◆ Listed entries:
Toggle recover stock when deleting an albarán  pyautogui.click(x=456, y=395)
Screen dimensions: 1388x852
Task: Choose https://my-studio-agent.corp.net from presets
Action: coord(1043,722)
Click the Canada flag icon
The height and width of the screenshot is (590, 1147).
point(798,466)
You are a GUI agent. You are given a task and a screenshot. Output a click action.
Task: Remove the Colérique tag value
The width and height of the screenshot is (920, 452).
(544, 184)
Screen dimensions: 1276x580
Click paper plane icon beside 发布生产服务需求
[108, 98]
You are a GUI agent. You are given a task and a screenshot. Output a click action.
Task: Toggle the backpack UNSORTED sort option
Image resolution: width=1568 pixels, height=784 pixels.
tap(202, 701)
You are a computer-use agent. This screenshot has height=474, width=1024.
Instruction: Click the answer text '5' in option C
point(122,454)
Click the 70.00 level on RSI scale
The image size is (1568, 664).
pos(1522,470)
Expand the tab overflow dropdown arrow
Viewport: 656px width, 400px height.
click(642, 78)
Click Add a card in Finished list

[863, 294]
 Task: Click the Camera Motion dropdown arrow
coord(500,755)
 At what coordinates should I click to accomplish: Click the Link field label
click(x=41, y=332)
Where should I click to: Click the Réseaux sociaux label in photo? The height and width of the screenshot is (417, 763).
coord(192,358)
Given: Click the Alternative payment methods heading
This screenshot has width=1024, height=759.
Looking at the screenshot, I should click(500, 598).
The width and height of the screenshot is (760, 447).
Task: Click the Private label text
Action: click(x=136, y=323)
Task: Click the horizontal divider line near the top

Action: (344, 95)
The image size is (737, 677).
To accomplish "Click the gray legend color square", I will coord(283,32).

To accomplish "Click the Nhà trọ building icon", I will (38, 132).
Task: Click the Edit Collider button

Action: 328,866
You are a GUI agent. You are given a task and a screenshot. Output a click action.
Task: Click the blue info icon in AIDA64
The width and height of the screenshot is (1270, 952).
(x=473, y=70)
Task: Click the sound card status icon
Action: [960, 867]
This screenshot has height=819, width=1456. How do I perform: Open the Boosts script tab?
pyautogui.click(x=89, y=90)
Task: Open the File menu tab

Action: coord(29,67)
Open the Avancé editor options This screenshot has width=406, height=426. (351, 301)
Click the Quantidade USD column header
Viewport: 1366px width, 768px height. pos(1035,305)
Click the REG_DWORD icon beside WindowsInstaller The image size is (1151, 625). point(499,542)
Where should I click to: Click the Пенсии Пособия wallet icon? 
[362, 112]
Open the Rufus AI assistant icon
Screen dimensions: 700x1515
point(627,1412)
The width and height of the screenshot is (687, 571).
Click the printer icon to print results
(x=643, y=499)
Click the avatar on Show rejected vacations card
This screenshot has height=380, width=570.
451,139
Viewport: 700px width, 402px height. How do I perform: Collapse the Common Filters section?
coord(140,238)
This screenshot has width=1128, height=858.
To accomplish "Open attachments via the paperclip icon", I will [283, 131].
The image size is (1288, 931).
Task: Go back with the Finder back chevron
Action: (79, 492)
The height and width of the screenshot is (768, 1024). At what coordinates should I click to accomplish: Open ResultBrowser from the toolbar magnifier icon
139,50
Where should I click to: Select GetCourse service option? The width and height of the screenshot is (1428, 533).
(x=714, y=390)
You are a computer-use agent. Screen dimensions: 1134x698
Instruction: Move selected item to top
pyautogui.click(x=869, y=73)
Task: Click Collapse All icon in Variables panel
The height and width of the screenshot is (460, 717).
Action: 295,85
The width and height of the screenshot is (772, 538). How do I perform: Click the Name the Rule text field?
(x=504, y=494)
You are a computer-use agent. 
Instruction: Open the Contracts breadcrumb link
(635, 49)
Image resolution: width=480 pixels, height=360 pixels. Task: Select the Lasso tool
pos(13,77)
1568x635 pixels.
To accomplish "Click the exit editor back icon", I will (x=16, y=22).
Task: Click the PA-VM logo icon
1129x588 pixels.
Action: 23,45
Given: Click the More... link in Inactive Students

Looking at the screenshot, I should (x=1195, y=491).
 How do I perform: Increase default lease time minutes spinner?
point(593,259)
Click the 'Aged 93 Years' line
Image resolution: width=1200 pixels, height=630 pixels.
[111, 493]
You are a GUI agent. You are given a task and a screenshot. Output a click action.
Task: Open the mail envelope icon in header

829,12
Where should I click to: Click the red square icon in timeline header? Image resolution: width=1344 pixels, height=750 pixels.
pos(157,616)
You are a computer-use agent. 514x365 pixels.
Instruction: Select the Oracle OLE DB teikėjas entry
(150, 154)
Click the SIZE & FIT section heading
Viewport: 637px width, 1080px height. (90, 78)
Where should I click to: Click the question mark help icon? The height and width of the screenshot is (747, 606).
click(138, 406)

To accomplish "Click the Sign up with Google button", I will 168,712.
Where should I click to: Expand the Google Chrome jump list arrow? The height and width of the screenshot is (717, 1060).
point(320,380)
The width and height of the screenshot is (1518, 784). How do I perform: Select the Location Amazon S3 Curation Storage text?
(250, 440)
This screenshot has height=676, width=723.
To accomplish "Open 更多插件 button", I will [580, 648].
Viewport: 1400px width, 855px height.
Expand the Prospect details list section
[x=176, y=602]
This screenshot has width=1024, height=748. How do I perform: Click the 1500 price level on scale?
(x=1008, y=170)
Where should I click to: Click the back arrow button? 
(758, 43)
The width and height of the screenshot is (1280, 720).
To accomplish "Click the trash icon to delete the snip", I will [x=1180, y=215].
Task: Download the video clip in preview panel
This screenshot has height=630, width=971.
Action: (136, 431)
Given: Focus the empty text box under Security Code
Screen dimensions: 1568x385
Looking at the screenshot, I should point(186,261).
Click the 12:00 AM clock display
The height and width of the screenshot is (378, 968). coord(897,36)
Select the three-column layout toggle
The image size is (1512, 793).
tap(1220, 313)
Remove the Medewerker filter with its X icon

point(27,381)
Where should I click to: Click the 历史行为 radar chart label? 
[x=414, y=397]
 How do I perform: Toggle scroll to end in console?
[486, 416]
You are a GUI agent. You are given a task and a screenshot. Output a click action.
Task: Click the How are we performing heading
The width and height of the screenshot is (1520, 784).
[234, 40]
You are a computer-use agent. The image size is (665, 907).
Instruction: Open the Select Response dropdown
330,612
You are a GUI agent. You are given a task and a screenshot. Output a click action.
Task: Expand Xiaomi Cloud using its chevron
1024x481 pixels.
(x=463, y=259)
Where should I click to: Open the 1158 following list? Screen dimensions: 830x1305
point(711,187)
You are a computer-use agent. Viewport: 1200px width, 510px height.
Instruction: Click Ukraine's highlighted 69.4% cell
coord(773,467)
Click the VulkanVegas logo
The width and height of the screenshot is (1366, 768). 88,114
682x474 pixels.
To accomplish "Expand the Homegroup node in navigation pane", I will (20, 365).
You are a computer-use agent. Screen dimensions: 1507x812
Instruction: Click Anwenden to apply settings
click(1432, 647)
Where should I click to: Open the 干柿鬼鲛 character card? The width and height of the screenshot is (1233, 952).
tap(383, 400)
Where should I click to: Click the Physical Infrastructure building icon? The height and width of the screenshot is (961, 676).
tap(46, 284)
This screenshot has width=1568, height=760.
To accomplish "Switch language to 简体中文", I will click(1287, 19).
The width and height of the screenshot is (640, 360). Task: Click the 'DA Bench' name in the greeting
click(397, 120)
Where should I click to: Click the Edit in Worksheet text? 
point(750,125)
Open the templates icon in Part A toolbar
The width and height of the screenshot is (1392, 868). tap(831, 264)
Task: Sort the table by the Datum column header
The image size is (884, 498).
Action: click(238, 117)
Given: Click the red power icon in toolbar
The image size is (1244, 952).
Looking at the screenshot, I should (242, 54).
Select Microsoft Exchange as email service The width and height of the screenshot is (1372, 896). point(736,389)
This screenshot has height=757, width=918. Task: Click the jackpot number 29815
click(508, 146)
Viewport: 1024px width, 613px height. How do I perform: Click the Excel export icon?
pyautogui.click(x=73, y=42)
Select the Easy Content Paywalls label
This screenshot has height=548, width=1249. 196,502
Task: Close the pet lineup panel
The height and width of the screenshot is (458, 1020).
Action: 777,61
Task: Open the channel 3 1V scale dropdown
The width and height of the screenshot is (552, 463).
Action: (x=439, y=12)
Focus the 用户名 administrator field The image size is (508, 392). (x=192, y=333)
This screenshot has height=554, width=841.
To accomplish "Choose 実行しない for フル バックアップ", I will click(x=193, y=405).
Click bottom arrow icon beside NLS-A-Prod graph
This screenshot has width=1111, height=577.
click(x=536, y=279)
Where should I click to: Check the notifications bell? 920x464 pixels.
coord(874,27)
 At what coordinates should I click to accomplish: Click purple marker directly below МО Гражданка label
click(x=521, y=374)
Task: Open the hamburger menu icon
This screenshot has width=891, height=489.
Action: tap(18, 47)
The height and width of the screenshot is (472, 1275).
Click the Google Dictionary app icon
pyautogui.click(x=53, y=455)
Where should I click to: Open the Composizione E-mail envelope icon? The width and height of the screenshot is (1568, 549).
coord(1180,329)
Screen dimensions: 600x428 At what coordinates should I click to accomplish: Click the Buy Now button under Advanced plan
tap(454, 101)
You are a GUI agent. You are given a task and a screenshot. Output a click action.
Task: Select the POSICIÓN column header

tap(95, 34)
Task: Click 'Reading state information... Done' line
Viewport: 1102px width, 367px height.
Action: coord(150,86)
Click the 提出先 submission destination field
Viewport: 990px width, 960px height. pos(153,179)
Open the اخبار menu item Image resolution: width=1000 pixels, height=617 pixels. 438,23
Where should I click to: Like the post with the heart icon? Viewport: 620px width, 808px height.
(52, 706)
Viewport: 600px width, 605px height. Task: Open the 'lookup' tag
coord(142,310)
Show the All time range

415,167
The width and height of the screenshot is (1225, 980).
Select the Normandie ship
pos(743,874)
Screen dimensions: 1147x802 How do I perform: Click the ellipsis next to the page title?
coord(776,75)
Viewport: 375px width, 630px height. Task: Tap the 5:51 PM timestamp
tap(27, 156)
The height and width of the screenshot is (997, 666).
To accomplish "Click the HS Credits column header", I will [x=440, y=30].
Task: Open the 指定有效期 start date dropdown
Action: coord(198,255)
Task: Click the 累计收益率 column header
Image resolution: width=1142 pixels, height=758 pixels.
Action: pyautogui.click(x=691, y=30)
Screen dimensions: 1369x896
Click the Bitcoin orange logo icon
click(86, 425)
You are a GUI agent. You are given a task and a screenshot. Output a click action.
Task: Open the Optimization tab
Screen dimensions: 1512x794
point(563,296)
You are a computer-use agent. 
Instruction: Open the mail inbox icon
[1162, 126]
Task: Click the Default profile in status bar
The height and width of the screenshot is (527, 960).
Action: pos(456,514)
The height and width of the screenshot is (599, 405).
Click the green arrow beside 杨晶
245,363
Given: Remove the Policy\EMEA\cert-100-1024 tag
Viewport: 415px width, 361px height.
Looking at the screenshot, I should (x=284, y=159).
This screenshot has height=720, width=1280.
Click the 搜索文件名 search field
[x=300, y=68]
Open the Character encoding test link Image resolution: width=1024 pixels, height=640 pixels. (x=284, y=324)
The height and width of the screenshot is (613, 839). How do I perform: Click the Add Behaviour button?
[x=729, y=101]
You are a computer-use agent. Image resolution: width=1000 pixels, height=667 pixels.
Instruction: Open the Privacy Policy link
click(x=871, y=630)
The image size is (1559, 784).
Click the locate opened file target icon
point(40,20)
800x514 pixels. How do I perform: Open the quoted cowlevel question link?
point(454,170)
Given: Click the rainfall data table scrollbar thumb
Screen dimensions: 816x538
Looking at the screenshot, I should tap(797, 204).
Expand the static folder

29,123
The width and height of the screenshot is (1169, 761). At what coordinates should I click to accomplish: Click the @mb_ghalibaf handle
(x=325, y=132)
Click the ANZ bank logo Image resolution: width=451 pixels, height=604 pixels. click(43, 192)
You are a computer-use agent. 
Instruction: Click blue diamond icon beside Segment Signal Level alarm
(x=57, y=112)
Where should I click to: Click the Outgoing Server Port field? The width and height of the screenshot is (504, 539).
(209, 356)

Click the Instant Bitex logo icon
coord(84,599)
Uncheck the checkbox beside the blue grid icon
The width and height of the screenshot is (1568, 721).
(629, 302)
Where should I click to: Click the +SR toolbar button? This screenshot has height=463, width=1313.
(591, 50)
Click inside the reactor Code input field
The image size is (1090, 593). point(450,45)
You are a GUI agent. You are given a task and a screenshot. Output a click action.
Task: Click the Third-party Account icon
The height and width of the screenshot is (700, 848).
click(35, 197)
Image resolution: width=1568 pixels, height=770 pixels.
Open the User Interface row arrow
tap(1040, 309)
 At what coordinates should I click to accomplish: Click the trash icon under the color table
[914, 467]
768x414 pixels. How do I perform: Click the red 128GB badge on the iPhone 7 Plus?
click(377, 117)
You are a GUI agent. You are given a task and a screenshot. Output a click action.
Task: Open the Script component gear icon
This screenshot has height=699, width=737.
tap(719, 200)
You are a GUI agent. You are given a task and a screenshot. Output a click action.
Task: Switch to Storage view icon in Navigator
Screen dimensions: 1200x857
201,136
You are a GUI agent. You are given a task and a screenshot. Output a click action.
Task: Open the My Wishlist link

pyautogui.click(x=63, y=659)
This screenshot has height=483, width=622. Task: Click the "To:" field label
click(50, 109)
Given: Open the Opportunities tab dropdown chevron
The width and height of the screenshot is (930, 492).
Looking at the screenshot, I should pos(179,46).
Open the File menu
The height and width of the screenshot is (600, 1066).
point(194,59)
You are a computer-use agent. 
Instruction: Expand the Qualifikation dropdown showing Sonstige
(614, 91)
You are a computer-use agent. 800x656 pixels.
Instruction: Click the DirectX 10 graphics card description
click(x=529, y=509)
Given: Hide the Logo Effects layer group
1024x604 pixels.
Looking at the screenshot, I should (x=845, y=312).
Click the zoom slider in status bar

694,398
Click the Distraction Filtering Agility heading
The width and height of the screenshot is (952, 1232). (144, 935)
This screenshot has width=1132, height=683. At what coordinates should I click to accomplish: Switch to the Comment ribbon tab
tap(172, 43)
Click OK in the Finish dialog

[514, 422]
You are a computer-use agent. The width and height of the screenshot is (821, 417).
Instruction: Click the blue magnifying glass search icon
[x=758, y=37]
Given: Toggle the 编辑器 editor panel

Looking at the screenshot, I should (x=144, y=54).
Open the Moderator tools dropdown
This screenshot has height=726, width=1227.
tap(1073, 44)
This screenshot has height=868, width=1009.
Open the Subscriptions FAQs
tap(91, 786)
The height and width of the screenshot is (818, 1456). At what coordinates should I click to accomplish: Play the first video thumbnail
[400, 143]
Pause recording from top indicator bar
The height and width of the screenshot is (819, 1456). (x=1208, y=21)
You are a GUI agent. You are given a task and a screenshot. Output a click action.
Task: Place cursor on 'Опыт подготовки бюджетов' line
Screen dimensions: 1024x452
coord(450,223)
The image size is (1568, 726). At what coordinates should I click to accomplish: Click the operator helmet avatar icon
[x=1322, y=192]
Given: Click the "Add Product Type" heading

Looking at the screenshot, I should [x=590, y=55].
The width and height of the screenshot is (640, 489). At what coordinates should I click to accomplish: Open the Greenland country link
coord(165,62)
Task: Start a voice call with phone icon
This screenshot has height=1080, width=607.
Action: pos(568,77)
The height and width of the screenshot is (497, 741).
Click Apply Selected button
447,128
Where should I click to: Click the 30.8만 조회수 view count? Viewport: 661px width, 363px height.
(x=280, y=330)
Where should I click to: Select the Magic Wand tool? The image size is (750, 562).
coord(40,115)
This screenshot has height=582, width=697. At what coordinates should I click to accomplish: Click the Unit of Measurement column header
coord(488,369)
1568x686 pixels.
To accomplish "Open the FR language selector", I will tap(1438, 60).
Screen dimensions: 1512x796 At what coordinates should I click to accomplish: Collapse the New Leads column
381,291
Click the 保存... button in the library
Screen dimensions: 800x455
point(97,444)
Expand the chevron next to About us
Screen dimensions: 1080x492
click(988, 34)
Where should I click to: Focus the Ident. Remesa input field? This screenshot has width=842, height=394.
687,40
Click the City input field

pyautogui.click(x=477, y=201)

◆ What to produce:
Once the lines holding the word "language" in the material above are counted, report that number by itself.

◆ Solved exercise:
2